See how an architect brought the spirit of the outdoors into his city home
High on a hillside overlooking snowcapped Mt. Hood, yet just a few minutes by bike from downtown Portland, the home of architect Webster Wilson feels like a nature-lover’s oasis in this city of caffeine, rain, and indie rock. One big factor is that the four-story house hugs the eastern edge of Mt. Tabor Park, 190 acres of cedar, fir, and spruce atop an extinct volcano. Another is that, although the budget was relatively modest, Web’s design is beautifully detailed, making use of Northwestern wood inside as well as out. The result—home to him and his wife, Maya Foty, and their two daughters—is simple and modern, yet positively cozy. websterwilson.com
The whole family out front, including their pointer, Starky.
Web Wilson enclosed the house’s staircase in a see-through shell of Douglas fir.

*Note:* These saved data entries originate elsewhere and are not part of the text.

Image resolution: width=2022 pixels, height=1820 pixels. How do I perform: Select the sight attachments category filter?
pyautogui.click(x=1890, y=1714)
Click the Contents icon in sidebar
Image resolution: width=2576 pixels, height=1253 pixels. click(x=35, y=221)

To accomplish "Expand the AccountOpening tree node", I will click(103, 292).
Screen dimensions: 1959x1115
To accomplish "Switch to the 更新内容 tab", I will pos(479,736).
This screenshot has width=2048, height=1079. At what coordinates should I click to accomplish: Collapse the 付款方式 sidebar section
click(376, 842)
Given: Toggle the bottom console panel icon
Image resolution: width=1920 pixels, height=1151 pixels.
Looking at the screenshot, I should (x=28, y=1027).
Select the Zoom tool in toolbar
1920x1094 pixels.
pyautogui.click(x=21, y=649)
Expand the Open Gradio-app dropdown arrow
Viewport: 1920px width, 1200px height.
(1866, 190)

The kitchen is compact and clean-lined, with stainless steel appliances and countertops. The dinner table is Web’s own design, its legs powder-coated to match the chairs.
The slope allowed Web to tuck a separate apartment under the main house (a smart, budget-conscious move in these times). The Wilsons enter their house via the street level; their tenant uses a side entrance one flight down.
The east side of the house is one huge glass wall spanning the first and second floors, which bathes the entire house in natural light.
The second floor loft is so warm and bright that Web and Maya have taken to beginning their day there, sprawled in beanbag chairs, drinking coffee, and watching the sun rise over the mountains.
The treads on the staircase are made of the same warm beech wood that Web used for the kitchen cabinets.
The roof has a deck that the family uses for meals (when, that is, Portland’s mercurial weather allows) and, soon, for growing tomatoes and herbs.